In summary, the study finds that 1 in 2 households in the country has 1 or more high value serviceable products like automobiles, gadgets or whitegoods that they are not able to use or only able to use partially as they need spares or accessories support from the brand and are unable to get the same. The study also shows that there is a deep-seated consumer need to have an “End of Life Service Date” displayed or declared upfront to the consumer on such products so they can make better buying decisions. 83% of household consumers voted in favour of such a date being disclosed on a mandatory basis. When asked about what should happen with the products already in use, 77% household consumers said that it should be made mandatory for all brands to provide spares and service support for atleast a 5 year period.

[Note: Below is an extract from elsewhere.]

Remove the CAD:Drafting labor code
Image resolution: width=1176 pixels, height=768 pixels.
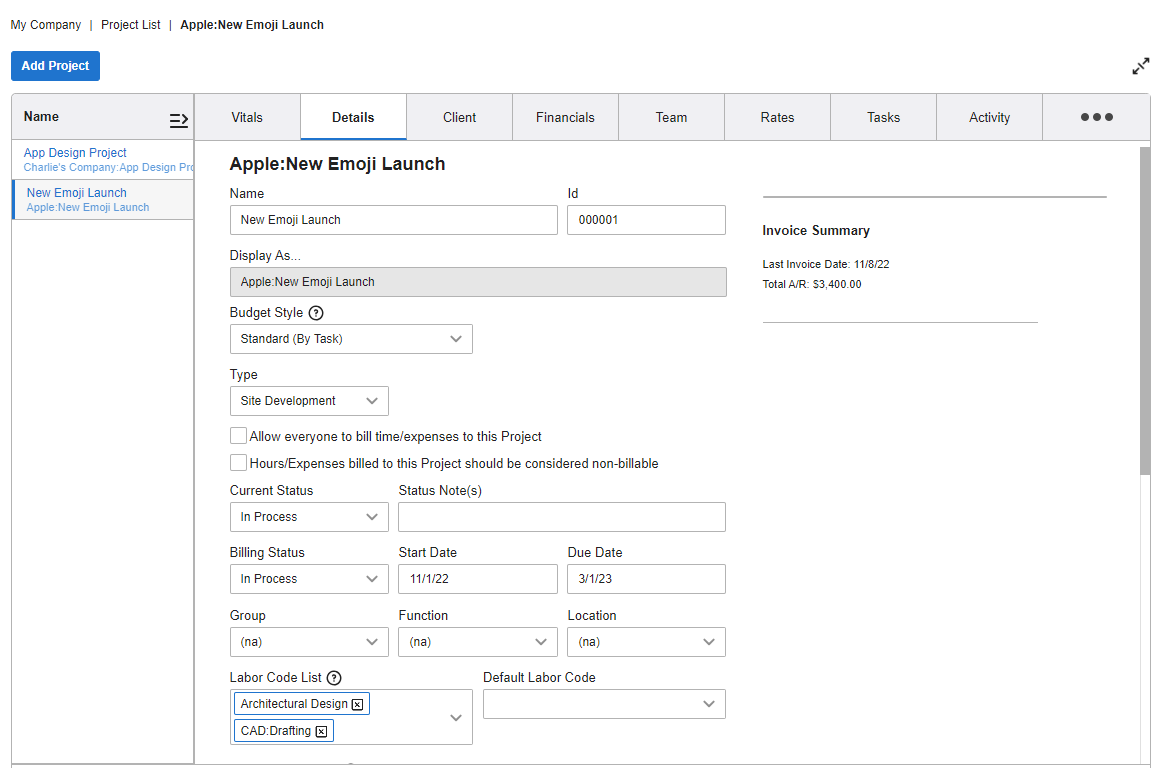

LocalCircles will escalate the findings of this study to the different stakeholders in the Government including the Ministry of Consumer Affairs, Bureau of Indian Standards, Ministry of Road Transport and Highways and Ministry of Electronics and Information Technology so the necessary policy amendments can be made.
The survey received over 32,000 responses from household consumers located in 309 districts of India. 67% respondents were men while 33% respondents were women. 44% respondents were from tier 1, 31% from tier 2 and 25% respondents were from tier 3, 4 and rural districts. The survey was conducted via LocalCircles platform and all participants were validated citizens who had to be registered with LocalCircles to participate in this survey.